EXERCISE PROMPT ▸ Rewrite the travel interview text starting at the words "Katherine Yeah. So, I" and ending after "Oh my goodness.", changing "elementary school" to "public library".

EXCERPTED TEXT ▸
Like, I went and... I went to this woman’s...my age, probably, like, late twenties at the time woman, how wove scarves, and I just went to her house and her loom, and a high school kid came and picked me up in tuk-tuks. He was going to be my translator, because he was studying English in high school. So, he picked me up in a tuk-tuk that morning, and we went out to this random neighborhood, and this woman’s, like, concrete floor...no, dirt floor, metal-covered area where she and her mom had their looms, and I sat there and we just wove a scarf together. And she did at first and got it started, and then I sat down and she showed me how to do it, and I was bad and she laughed and I laughed. And at the end of it, I mean, I had paid a 15% deposit online, and then I paid here $20 in person, and the kid got a few dollars. So, it was under $30 for the whole thing, and it was, like, four hours. I got a scarf. I got to meet her and see her home, which was not very nice, but I think it’s important to know that if I was a twenty-something Laotian woman, that would be my life. And then when I’d go to the markets and I saw the scarves, and it’s like, they’re trying to get you to buy it for, like, eight dollars. You’re like, "No, two!" You’re like, oh my God, that was so much work. That is actually by hand. And then I don’t want to be a terrible tourist all the time, which is great.
Jonathan Yeah, but I think that definitely qualifies as a cultural immersion experience, for sure.
Katherine Yeah. So, I think you’ve got to look for those things. And increasingly with apps and stuff, there’s so many more ways of finding that. But there was a woman in our group was 65 in my Remote Year group, Carol, and she wasn’t working anymore, and so she would just walk around and talk to people. And every month we were like, "Carol, what are you doing this month?" She’d be like, "Oh, I’m volunteering in this person’s kitchen," or, "Oh, I’m helping at this elementary school," or, "I met this woman because I looked through the window and she was struggling to take care of children, and now I’m helping her babysit four days a week."
Jonathan Oh my goodness.

SUPPLIED DATA ▸
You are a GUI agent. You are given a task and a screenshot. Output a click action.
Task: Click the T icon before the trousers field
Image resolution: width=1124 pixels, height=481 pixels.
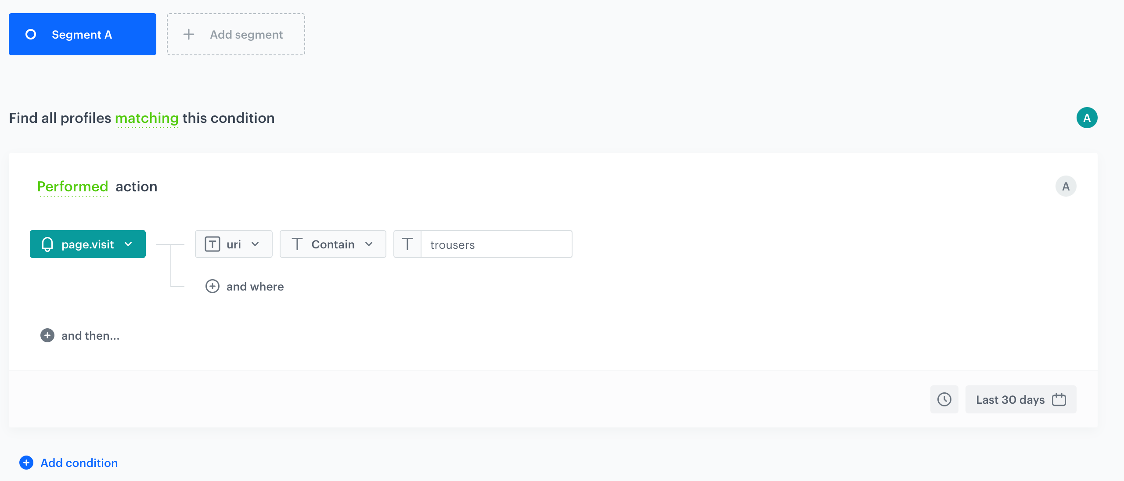pyautogui.click(x=408, y=244)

REPLY TO THE EXERCISE ▸
Katherine Yeah. So, I think you’ve got to look for those things. And increasingly with apps and stuff, there’s so many more ways of finding that. But there was a woman in our group was 65 in my Remote Year group, Carol, and she wasn’t working anymore, and so she would just walk around and talk to people. And every month we were like, "Carol, what are you doing this month?" She’d be like, "Oh, I’m volunteering in this person’s kitchen," or, "Oh, I’m helping at this public library," or, "I met this woman because I looked through the window and she was struggling to take care of children, and now I’m helping her babysit four days a week."
Jonathan Oh my goodness.